Junior Wells – Coming at You
Buddy Guy – A Man & the Blues (Craft Recordings)
Craft Recordings continues to move the bar higher, reissuing a pair of vintage blues albums and setting a new standard for quality. The real difference here is the warmth and depth of the vinyl’s low end – this is truly the reason people claim they prefer analog over digital formats. Yet, it’s one of the few times a newly-pressed album actually delivers the goods. In addition, the heavy-grade album sleeve and attention to detail make for a packaging that’s as impressive as the vinyl it houses.
Junior Wells – Coming at You
First, this is the reason that album covers used to be 12 x 12 inches in size – what a cool, multi-colored, psychedelic cover.
A lot of this material is familiar, but it never sounds shop worn, thanks to the clever arrangements and the stellar backing, breathing new life into these classics. For instance, the album opens with a surprisingly upbeat, horn-infused reading of Robert Johnson’s “Stop Breakin’ Down.” On “Somebody’s Tippin’ In,” marvel at how the guitars of Buddy Guy and Walter Williams interlock into a groove.
Guy is certainly the real treat here. For “Five Long Years,” he answers Wells’ vocals with supple fills, before taking a solo, full of bends and turns. The Sun Records classic “Mystery Train” grooves instead of chugs – the addition of sax gives it extra grit.
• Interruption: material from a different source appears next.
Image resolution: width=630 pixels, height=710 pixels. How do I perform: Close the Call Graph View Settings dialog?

Wells has this unique vocal style – he can be super smooth and then devilishly rough, sometimes in the same line of the song.
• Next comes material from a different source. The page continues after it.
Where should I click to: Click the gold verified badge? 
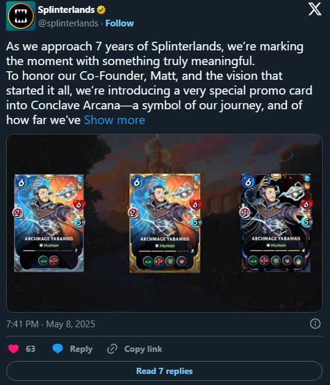(101, 10)
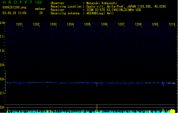The height and width of the screenshot is (113, 178).
Task: Click the 1210 time marker label
Action: [172, 24]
Wells orders “play me some guitar Buddy Guy” on “So Sad This Morning. Despite harmonica being his primary instrument, Wells never overplays, allowing the others to take the spotlight equally.
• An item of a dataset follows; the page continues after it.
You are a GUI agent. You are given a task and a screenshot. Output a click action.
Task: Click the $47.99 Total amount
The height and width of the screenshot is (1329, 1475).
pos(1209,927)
“Tobacco Road” is the real highlight. This slow burning, sparsely arranged blues is so good it will give you shivers – it barely resembles the Nashville Teens hit, with its stop start tempo and Wells’ best harp solo on the album, clocking in at over 5:30.
Buddy Guy – A Man & the Blues
The LP opens with the late-night blues of “A Man and the Blues,” and Guy starts with some fine, stinging guitar. There’s a point in the song where pianist Otis Spann plays this one riff over and over, as if stuck in a trance.
Guy’s take on “Money (That’s What I Want)” turns the Motown classic from boasting to pleading, featuring some fine horns and an incendiary solo as the song fades out.
On “One Room Country Shack,” Guy seems to be channeling something here, as he cries “Lord knows you don’t know how I feel” and then he adlibs “Lord have mercy down in this cottonfield.” Spann & Guy seem to finish each others ideas throughout the track.
Anyone want to know where Stevie Ray Vaughan got his version of “Mary Had a Little Lamb” off his debut album? Buddy Guy – he copied this version, almost note for note, and it’s fantastic.
“Just Playing My Axe” steals the riff from the Rolling Stones’ “Satisfaction,” for the kind of show stopper that Guy always had in his live set.
Side two features two slow numbers back to back, “Sweet Little Angel” and “Worry, Worry,” with the latter having some of the finest soloing on the entire record. The album ends with the funky “Jam on a Monday Morning,” with Guy directing the band a la James Brown.
The real reason to buy a piece of vinyl is so you can drop the needle on it and let it play all the way through. Both Junior Wells’ Comin’ At You, and Buddy Guy’s A Man & the Blues are solid from start to finish, and would make a great addition to any blues fan’s library.